Ketua DPR Bambang Soesatyo mengenakan pakaian serba hitam

Monitor, Jakarta- Ketua DPR Bambang Soesatyo meminta agar masyarakat tidak ambil pusing dengan hak imunitas yang dimiliki para anggota dewan. Bamsoet menilai kritik bagaikan angin segar dalam kehidupan berdemokrasi.

Karenanya, dalam pidato saat sidang paripurna masa sidang ke-III tahun 2017-2018 ini, DPR mengambil tema 'Kami Butuh Kritik'. senada dengan pakaian yang ia kenakan. Ia mengaku sengaja mengenakan setelan hitam yang bermakna kesedihan karena DPR dianggap anti kritik dan kebal hukum.

"Kalau saya pakai baju hitam ini bukan tanpa makna. Saya pakai baju hitam karena berkabung. Ketika kita membuka diri transparansi pada publik, kita dituding membunuh demokrasi dan antikritik. Untuk itu pidato ini berjudul 'kami butuh kritik'," ujar Bamsoet saat berpidato di Komplek Parlemen, Senayan, Jakarta, (14/2).

Oleh karena itu dia meminta masyarakat tidak perlu khawatir dengan hak imunitas anggota DPR. Dia klaim hak imunitas tidak berarti anggota DPR kebal di atas hukum dan memiliki keistimewaan lain di mata hukum. Malah, Bamsoet berencana membuat lomba kritikan terbaik untuk DPR.

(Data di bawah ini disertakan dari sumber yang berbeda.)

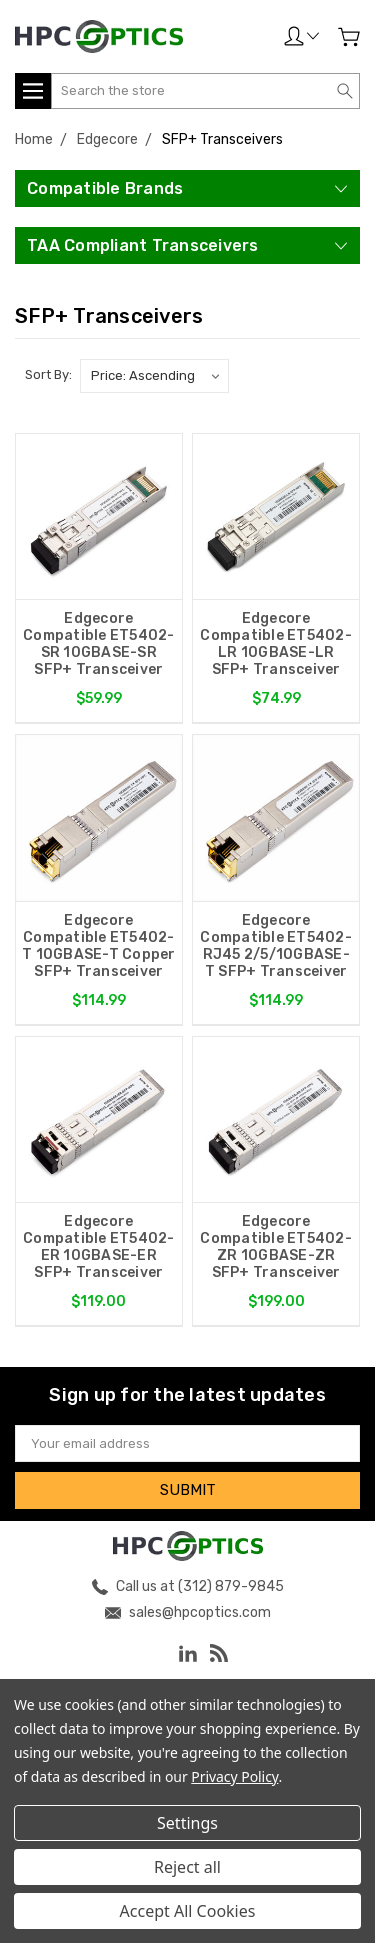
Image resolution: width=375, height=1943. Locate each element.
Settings (187, 1823)
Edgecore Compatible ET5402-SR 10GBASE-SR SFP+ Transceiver (99, 644)
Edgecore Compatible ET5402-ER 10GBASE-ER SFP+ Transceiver (99, 1247)
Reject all (187, 1867)
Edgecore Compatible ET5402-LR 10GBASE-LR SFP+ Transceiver (276, 644)
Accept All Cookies (188, 1911)
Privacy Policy (234, 1776)
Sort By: (48, 374)
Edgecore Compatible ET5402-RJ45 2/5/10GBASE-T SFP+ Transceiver (276, 946)
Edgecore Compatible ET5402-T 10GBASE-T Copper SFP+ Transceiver (99, 946)
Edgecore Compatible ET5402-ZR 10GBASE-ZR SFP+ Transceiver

"Kita tidak boleh menutup mata atas kritik. Bahkan jika perlu DPR akan membuat lomba kritik DPR terbaik. Jurinya dari kalangan akademisi, tokoh masyarakat, dan pemerhati kebijakan publik," ucapnya disambut riuh tepruk tanganĀ 

Baginya, kritikan sangat penting dilakukan untuk menyejukkan kehidupan di alam demokrasi. "Justru kita harus menjadikan kritik sebagai vitamin yang dapat menyegarkan kehidupan demokrasi. Karena sejatinya demokrasi adalah bagaimana mengkonvensi berbagai perbedaan dan pandangan menjadi sebuah keputusan," sambung dia.

Lebih lanjut, dengan kritik yang bersifat membangun dapat dijadikan pembenahan untuk lembaga wakil rakyat ini. Sekali lagi dia menegaskan bahwa DPR tak akan menutup mata dan telinga terhadap kritik dari masyarakat.

"Dengan semangat untuk terus bebenah, DPR senantiasa memperhatikan aspirasi dan masukan masyarakat. Di era keterbukaan sekarang ini, kita tidak boleh menutup mata atas kritik yang disampaikan masyarakat. Apalagi yang sifatnya membangun," pungkasnya.